I`m currently wearing this...

*Rolex Submariner 14060 cal. 3000 27 jewels, 1997*










BTW, would Tudor be allowed in this thread? :huh:


----------



## Roamer Man (May 25, 2011)

I just don't like the Rolex watches in appearance, although I almost like the Explorer However, I do like some of the Omegas.

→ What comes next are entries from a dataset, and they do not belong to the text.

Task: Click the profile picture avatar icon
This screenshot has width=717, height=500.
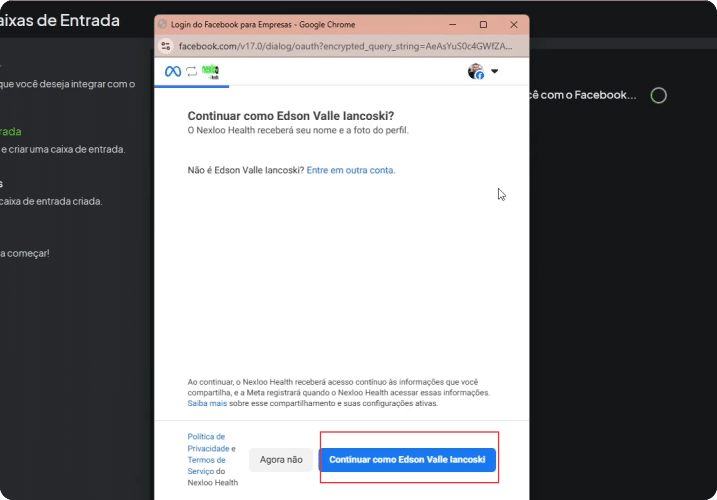Action: 476,71
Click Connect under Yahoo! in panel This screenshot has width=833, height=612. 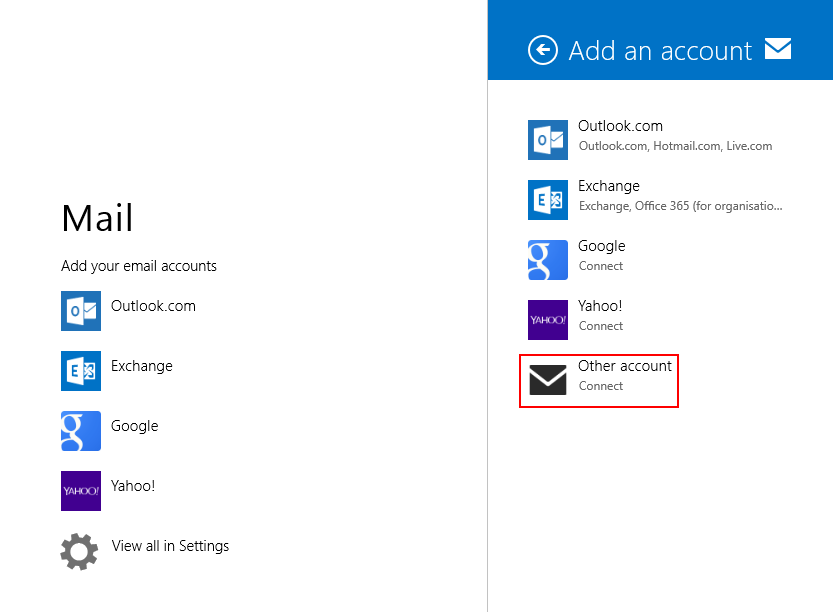click(x=601, y=326)
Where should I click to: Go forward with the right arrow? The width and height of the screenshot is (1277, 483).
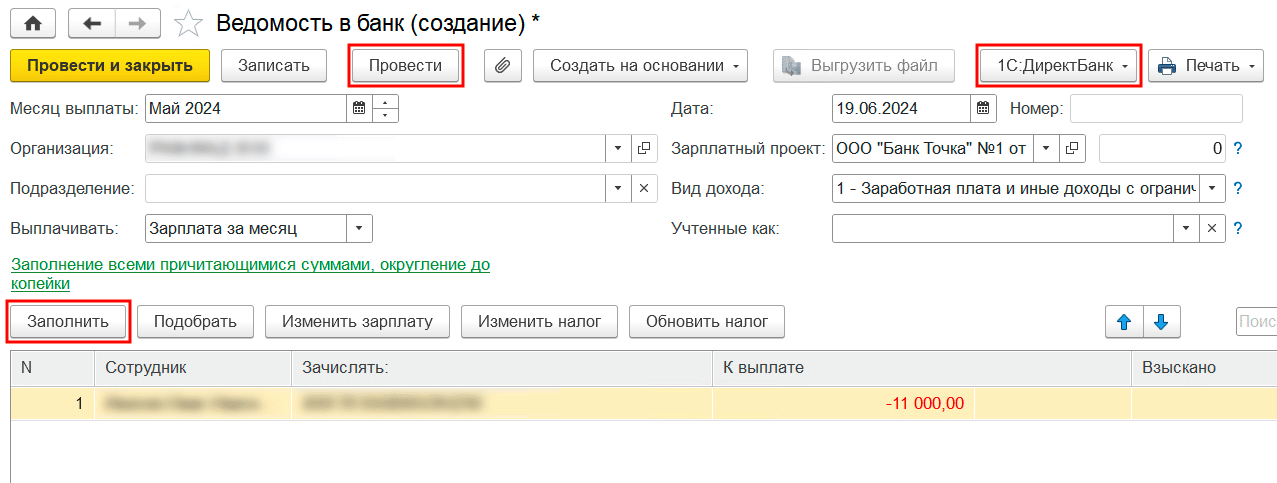click(140, 22)
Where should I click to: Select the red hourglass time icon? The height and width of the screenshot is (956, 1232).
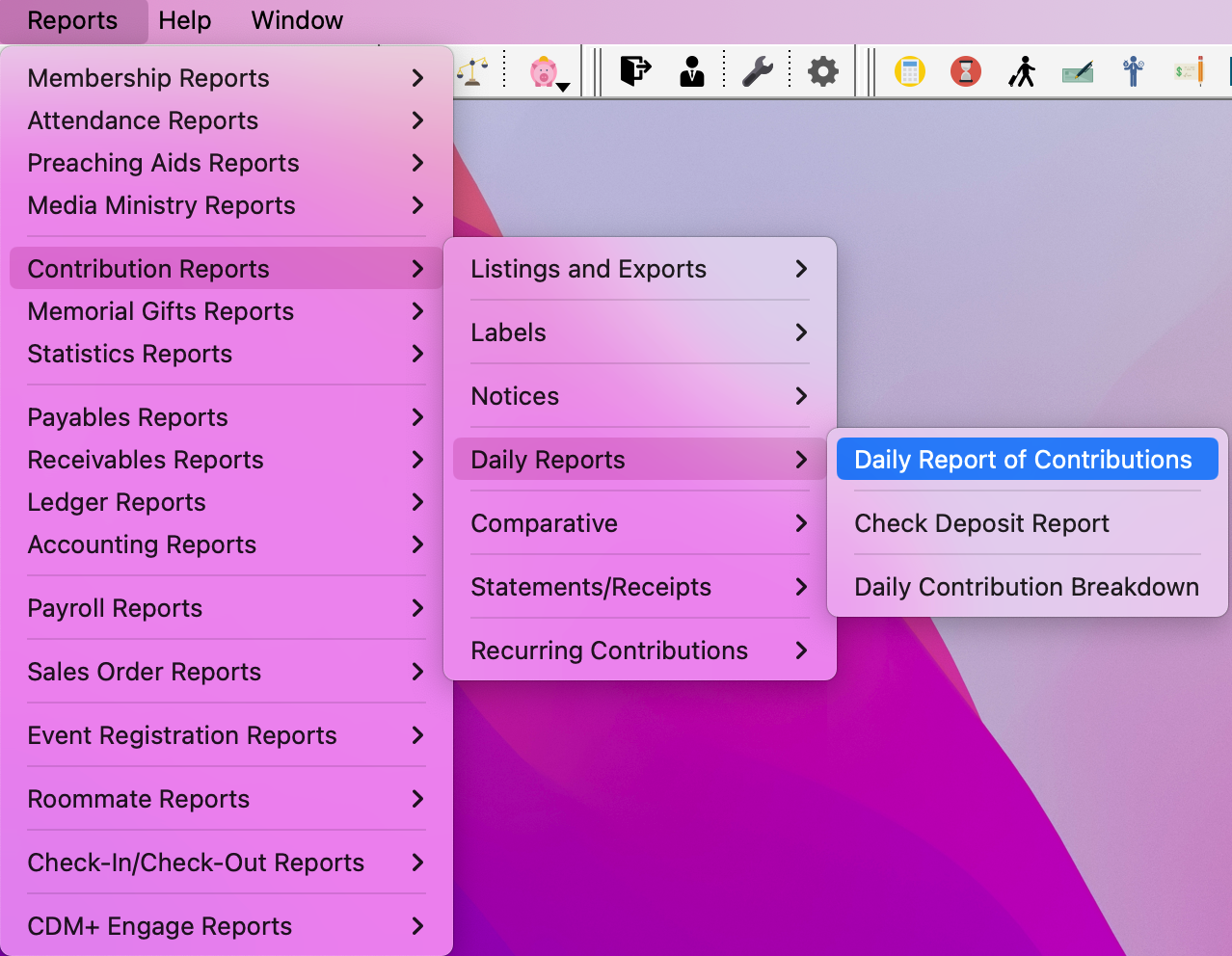tap(965, 70)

Not too keen on divers, even less the chronogaphs, so choice is a bit limited, but I can see myself wearing the new De Ville with the co-axial, or a mid-size Aquaterra.


----------



## Watch-nut (Oct 31, 2009)

Well I am a Rolex fan, mainly vintage but there are a couple of modern ones in the watch box as well

but lets go with this one for now.


----------



## Gottohavearolex (Dec 14, 2011)

Love the daytona and non date sub also love the vintage watch above , don't like the strap on that though.


----------



## kevkojak (May 14, 2009)

Unworn for a couple of weeks now, but I'll dig it out of the watch box for the g2g in a couple of weeks.

Appearances, you know. 

Fully overhauled and refurbished 1950's (Airking) Explorer Super Precision. Made for British military officers and something a bit special.



















Still up for trade if I'm allowed a shameless plug on here! :lol: :lol:


----------



## scottswatches (Sep 22, 2009)

mach 0.0013137 said:


> BTW, would Tudor be allowed in this thread? :huh:


No. they can have their own brand of the week slot in the future.


----------



## kevkojak (May 14, 2009)

mach 0.0013137 said:


> I`ve got a couple of Rolex watches & used to own another, the two I`ve got have a special meaning for me as they were bought with money left to me by my parents
> 
> BTW, would Tudor be allowed in this thread? :huh:


Would Lorus be allowed in the Seiko thread? Tsk....


----------



## mach 0.0013137 (Jan 10, 2005)

scottswatches said:


> mach 0.0013137 said:
> 
> 
> > BTW, would Tudor be allowed in this thread? :huh:
> ...


Fair enough 



kevkojak said:


> Would Lorus be allowed in the Seiko thread? Tsk....


Ahh, but do they have Seiko crowns or mention Seiko on the case back? :huh: :lol:


----------



## GASHEAD (Aug 27, 2009)

No offerings from me this week, but I would love the modern white Milgauss.


----------



## GASHEAD (Aug 27, 2009)

I forgot, I did have a fake Datejust as a lad. My Dad's work colleague brought it back from Bangkok. Not a bad watch really, until my landlady's son pinched it from my room when I was at Uni in London. Sold it for drug money apparently. Oh well.


----------



## woody77 (Jun 19, 2011)




----------



## andyclient (Aug 1, 2009)

scottswatches said:


> mach 0.0013137 said:
> 
> 
> > BTW, would Tudor be allowed in this thread? :huh:
> ...


Oh well i'm going to have to wait for now then


----------



## Watch-nut (Oct 31, 2009)

Gottohavearolex said:


> love the vintage watch above , don't like the strap on that though.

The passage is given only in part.